In the beginning God created the heavens and the earth. Now the earth was formless and empty, darkness was over the surface of the deep, and the Spirit of God was hovering over the waters.

And God said, “Let there be light,” and there was light. God saw that the light was good, and he separated the light from the darkness. God called the light “day,” and the darkness he called “night.” And there was evening, and there was morning—the first day…

God saw all that he had made, and it was very good. And there was evening, and there was morning—the sixth day.

– The book of Genesis

“Our dreams and stories may contain implicit aspects of our lives even without our awareness. In fact, storytelling may be a primary way in which we can linguistically communicate to others—as well as to ourselves—the sometimes hidden contents of our implicitly remembering minds. Stories make available perspectives on the emotional themes of our implicit memory that may otherwise be consciously unavailable to us. This may be one reason why journal writing and intimate communication with others, which are so often narrative processes, have such powerful organizing effects on the mind: They allow us to modulate our emotions and make sense of the world.”

― Daniel J. Siegel

Telling stories is both the way we communicate with each other as well as the way we make sense of the world. Dan Siegel describes making sense as a process of sorting through memory, present experience, and imagination to create a coherent picture of the essence of how our lives are unfolding. This making sense is an integrative process that links past, present and potential future in a way that allows us to be situated in a social world of experience. Narrative links us to other people now and across time through recorded stories passed down through culture.
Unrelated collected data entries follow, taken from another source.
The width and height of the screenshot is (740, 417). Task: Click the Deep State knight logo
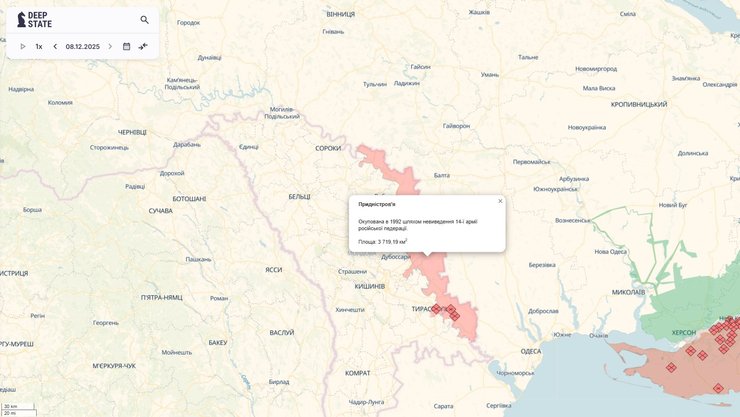21,19
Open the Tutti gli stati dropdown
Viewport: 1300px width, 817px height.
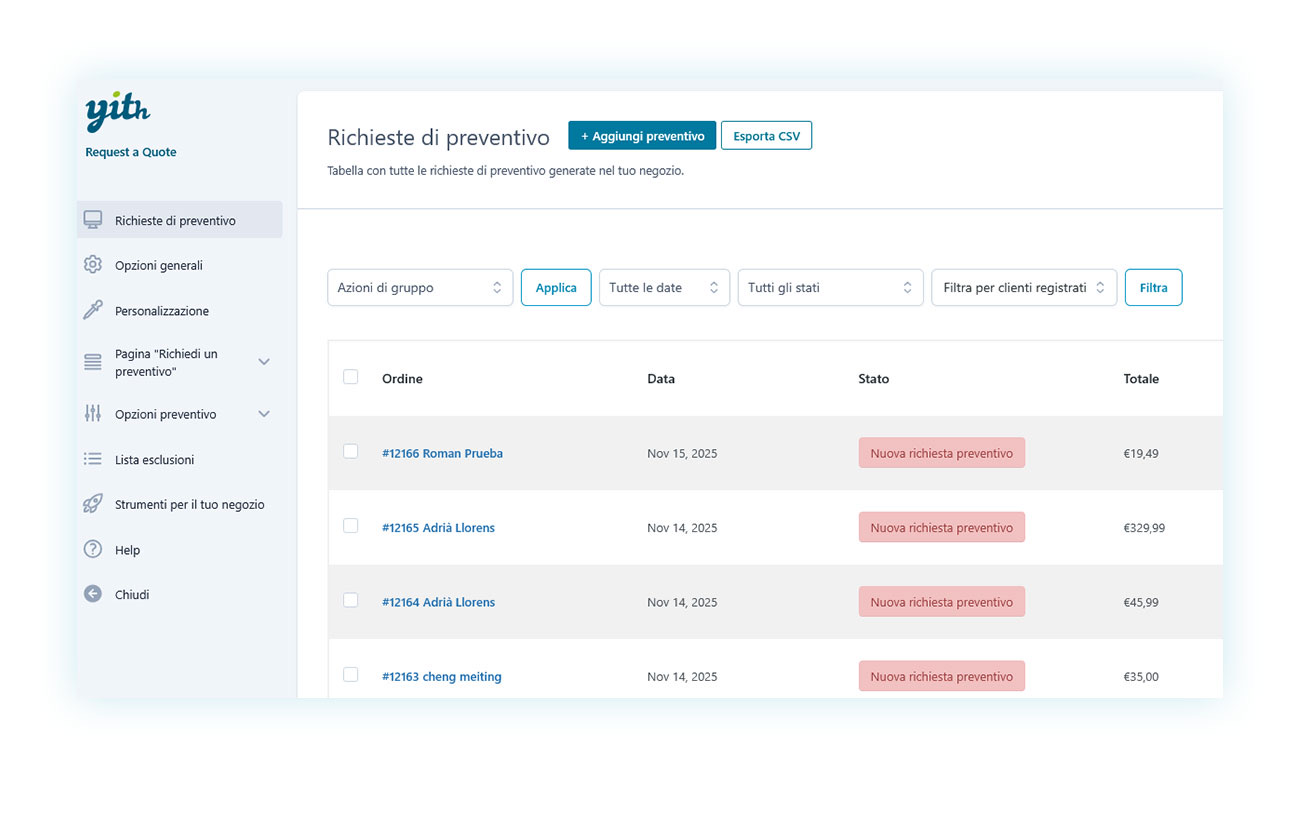(830, 287)
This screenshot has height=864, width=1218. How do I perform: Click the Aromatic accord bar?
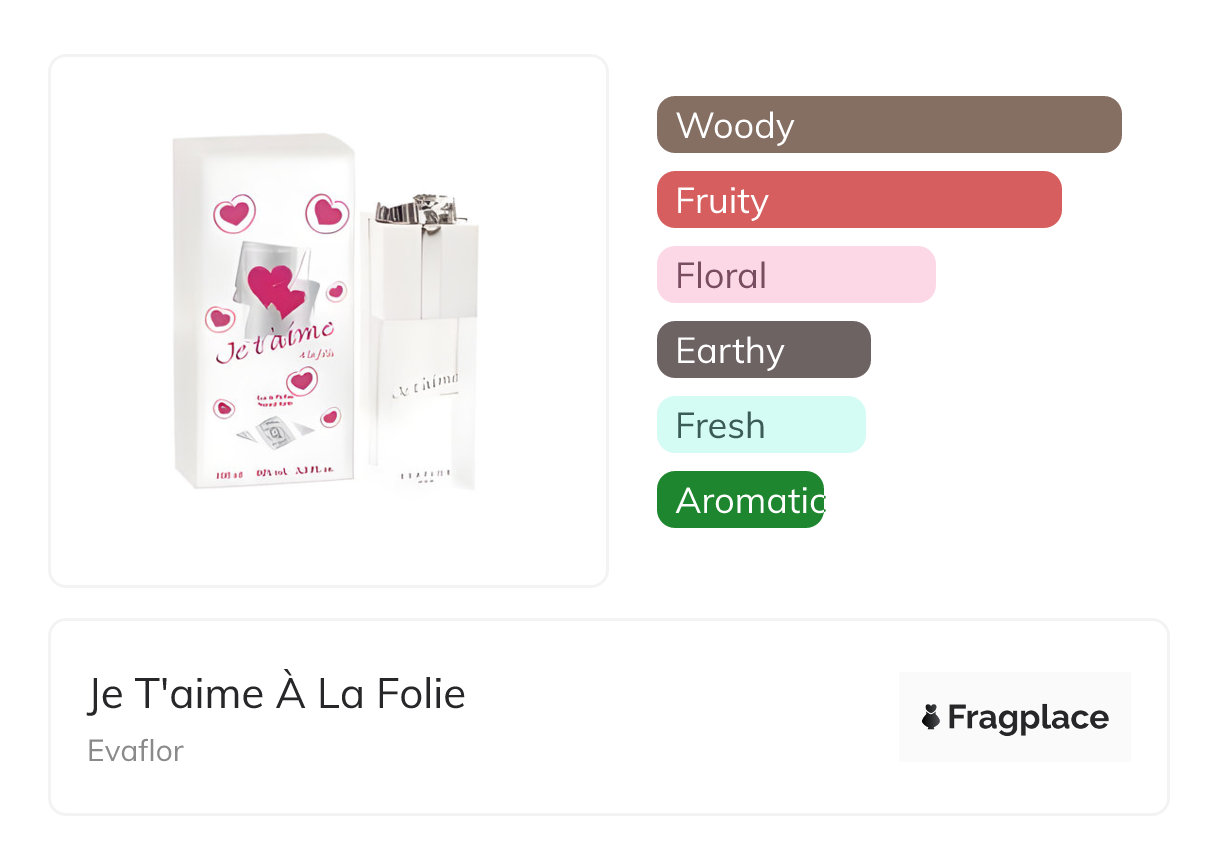tap(740, 500)
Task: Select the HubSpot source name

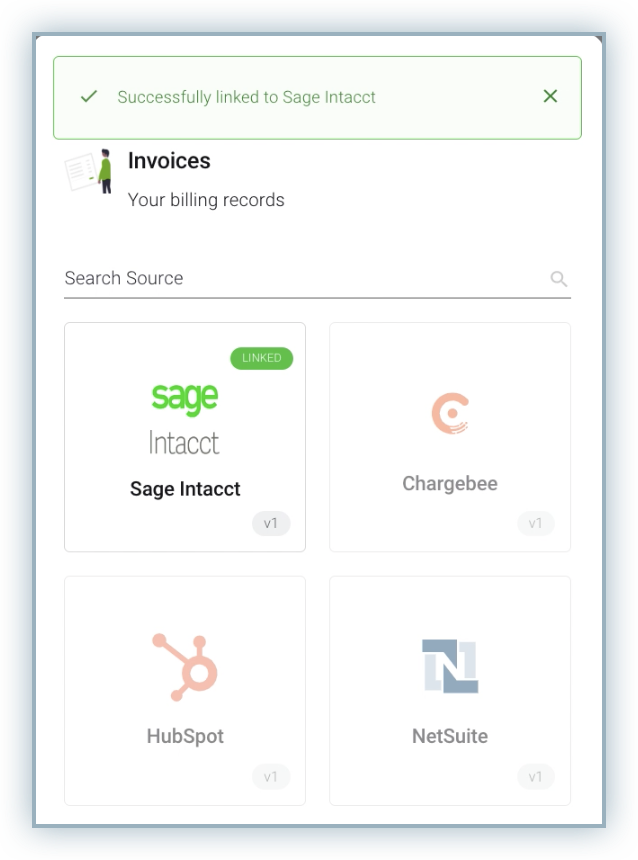Action: pyautogui.click(x=185, y=737)
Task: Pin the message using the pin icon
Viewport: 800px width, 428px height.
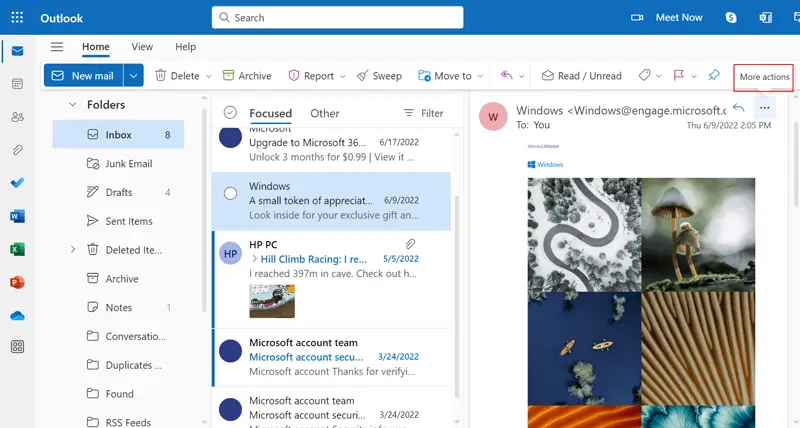Action: coord(713,75)
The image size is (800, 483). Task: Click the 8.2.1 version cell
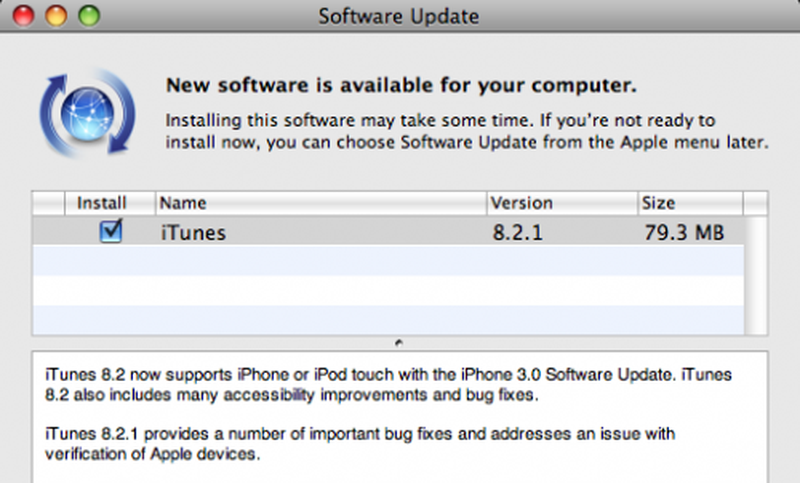pos(517,233)
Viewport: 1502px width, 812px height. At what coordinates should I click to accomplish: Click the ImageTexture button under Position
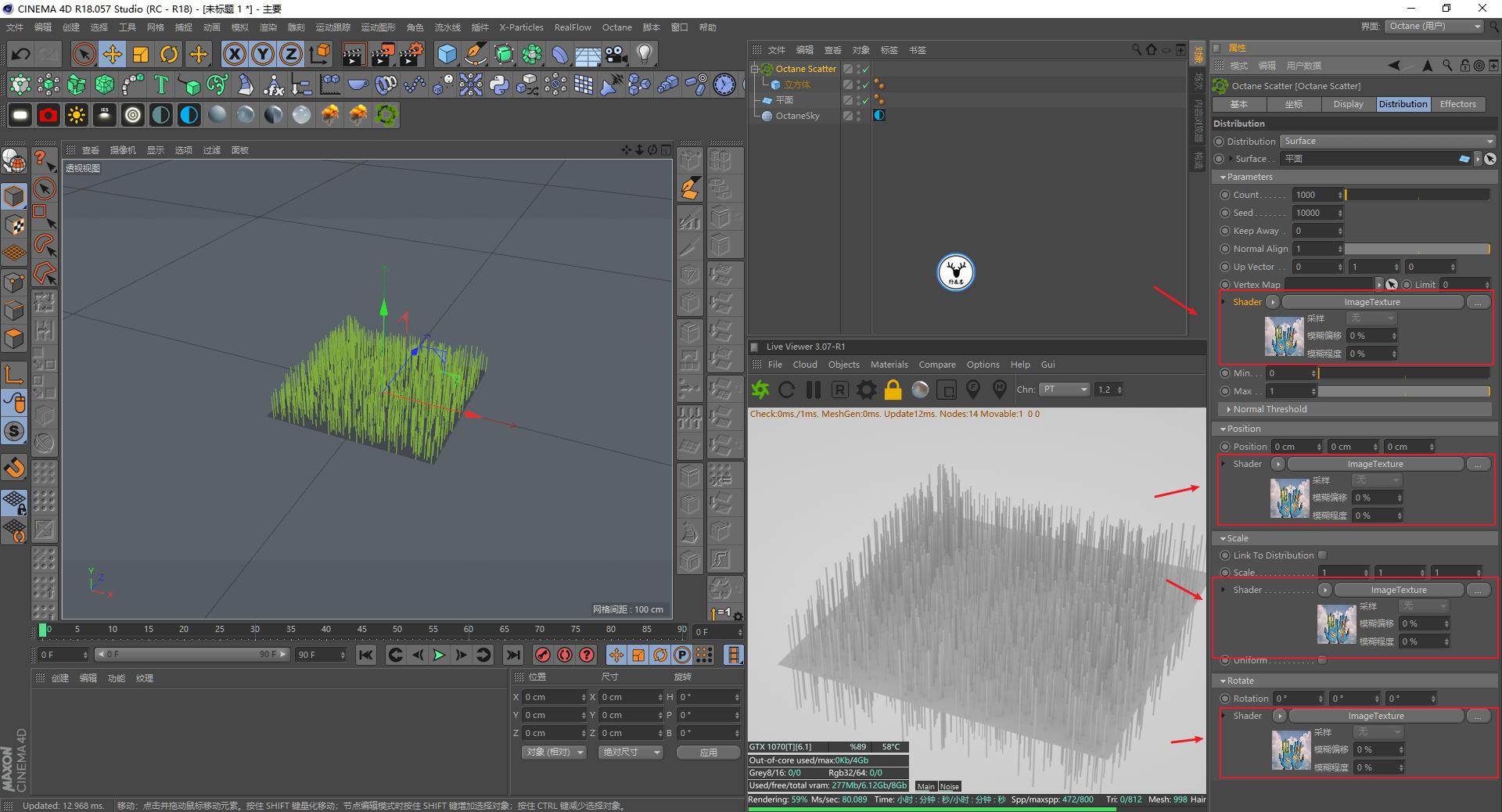pyautogui.click(x=1374, y=464)
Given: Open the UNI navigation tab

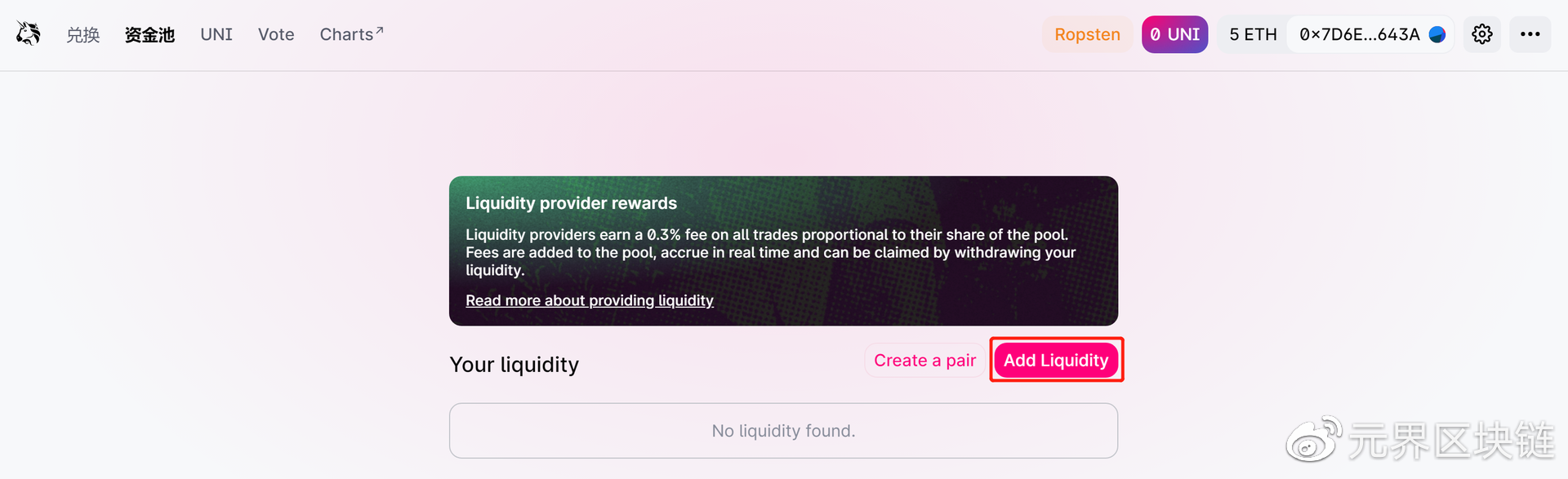Looking at the screenshot, I should click(216, 34).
We are story-telling creatures and our stories serve to bind us together. To understand what it is to be human we must understand the structure and function of narrative. The mind is shaped by story. We have evolved to see the world through narrative eyes. Stories, as well as shaping our very sense of self, are also at the heart of culture – a process that links minds to minds in ‘an expanded self’ across the boundaries of bodies and generations.

Stories evoke the imagination of youth and enable the transfer of wisdom from older generations. Young people are influenced by stories from family, school and community, take on these meanings and then re-shape them to make them their own. This is how culture evolves – through the transformation of stories.

The mind has both an observing self and an experiencing self. This observing self narrates what an experiencing self has experienced in the past, therefore, this observing self can retrieve and remould the meaning of recalled events. This can be a healing form of resolution of trauma. Just like in the book of genesis, the stories we construct can create coherence out of chaos. In this process we can move from being a passive victim of painful events to an empowered author of our own life stories.


Have you ever given thought to your own narrative(s)? What is your story? How is that story unfolding? What are some of its key themes? What are the major events in that story? How might you create coherence out of chaotic life events? What are the possibilities for the development of that story in the future?